### Exercise details
In the records below, some lines hold the word "computer". Copy each of those lines.

### Records for the exercise
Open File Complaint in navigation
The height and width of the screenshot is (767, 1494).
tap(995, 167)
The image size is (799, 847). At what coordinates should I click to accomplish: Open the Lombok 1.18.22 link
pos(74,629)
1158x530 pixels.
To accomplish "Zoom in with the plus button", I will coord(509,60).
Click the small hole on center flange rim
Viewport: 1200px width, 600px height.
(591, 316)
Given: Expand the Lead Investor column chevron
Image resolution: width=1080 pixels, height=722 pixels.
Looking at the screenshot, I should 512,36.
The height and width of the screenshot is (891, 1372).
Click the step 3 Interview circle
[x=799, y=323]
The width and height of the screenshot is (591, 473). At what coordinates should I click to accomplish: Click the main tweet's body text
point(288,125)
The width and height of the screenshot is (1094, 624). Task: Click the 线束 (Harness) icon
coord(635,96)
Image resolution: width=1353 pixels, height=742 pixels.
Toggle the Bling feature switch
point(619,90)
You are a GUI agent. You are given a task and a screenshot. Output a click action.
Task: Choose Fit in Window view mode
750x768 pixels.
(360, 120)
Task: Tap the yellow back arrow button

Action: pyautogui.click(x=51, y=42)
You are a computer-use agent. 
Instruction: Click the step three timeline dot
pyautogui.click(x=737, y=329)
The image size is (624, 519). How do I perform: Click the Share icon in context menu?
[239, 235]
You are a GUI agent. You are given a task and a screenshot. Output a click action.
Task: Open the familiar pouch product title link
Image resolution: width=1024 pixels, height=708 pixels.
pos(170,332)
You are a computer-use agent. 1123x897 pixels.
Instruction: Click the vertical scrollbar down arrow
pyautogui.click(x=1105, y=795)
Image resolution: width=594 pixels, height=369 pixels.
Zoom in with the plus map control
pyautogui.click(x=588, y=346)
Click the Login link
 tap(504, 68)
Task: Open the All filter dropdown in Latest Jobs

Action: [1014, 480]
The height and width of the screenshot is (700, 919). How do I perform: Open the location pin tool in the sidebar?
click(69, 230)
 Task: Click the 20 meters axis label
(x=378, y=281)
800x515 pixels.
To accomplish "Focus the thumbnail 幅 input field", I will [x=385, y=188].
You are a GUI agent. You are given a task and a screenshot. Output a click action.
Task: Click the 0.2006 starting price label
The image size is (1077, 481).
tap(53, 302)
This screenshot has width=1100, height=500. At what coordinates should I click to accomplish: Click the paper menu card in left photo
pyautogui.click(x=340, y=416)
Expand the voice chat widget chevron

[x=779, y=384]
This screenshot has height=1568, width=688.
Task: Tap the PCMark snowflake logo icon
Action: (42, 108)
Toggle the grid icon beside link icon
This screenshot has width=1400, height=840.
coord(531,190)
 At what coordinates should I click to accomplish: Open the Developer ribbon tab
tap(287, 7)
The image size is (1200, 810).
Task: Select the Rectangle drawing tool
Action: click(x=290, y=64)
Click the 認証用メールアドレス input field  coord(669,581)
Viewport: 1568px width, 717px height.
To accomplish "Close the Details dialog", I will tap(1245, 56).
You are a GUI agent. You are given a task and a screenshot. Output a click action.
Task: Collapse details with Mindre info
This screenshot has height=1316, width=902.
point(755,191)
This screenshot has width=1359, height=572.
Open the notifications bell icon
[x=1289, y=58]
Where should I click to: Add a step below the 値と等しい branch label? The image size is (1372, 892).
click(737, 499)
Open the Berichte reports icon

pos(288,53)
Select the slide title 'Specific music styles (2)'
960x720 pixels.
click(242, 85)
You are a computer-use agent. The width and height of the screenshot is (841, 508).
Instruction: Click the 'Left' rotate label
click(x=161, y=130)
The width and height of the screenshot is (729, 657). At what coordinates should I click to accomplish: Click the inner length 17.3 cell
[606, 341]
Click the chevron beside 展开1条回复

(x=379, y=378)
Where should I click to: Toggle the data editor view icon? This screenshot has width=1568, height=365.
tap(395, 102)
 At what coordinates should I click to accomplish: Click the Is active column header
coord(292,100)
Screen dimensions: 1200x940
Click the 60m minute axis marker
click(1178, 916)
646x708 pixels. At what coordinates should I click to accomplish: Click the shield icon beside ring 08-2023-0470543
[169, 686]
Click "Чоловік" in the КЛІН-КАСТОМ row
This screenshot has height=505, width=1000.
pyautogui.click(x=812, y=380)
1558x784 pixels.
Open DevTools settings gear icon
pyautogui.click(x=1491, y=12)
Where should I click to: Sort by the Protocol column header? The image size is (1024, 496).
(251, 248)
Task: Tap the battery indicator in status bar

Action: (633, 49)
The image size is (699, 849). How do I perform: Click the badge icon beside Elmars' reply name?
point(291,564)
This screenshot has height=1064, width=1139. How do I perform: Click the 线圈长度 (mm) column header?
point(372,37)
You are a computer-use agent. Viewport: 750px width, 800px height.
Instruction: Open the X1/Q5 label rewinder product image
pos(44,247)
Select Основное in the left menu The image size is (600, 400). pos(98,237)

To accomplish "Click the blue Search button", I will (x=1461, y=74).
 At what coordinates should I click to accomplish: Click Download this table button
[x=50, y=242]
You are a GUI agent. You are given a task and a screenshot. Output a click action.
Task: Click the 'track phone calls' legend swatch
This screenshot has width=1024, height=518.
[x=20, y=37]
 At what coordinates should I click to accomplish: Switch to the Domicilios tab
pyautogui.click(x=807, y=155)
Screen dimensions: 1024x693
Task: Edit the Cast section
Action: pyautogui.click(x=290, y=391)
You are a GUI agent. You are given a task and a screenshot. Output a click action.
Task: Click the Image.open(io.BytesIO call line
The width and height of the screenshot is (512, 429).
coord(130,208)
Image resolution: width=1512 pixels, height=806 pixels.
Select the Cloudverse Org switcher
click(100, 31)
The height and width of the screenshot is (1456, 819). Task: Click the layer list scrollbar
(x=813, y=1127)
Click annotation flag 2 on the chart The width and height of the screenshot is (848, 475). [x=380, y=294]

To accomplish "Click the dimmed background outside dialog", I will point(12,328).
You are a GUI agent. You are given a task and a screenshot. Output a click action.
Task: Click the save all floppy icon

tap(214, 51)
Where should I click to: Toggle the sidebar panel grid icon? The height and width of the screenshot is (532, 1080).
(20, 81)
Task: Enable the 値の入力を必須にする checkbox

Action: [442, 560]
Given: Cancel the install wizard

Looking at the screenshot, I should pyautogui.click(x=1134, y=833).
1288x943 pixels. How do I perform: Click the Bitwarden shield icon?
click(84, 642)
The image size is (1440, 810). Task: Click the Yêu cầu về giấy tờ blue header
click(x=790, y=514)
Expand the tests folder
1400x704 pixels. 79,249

### Output for this task
You are a computer-use agent. 
You are a computer-use agent. 1123x897 pixels.
You are a computer-use agent. The width and height of the screenshot is (841, 508).
You are a computer-use agent. Viewport: 750px width, 800px height.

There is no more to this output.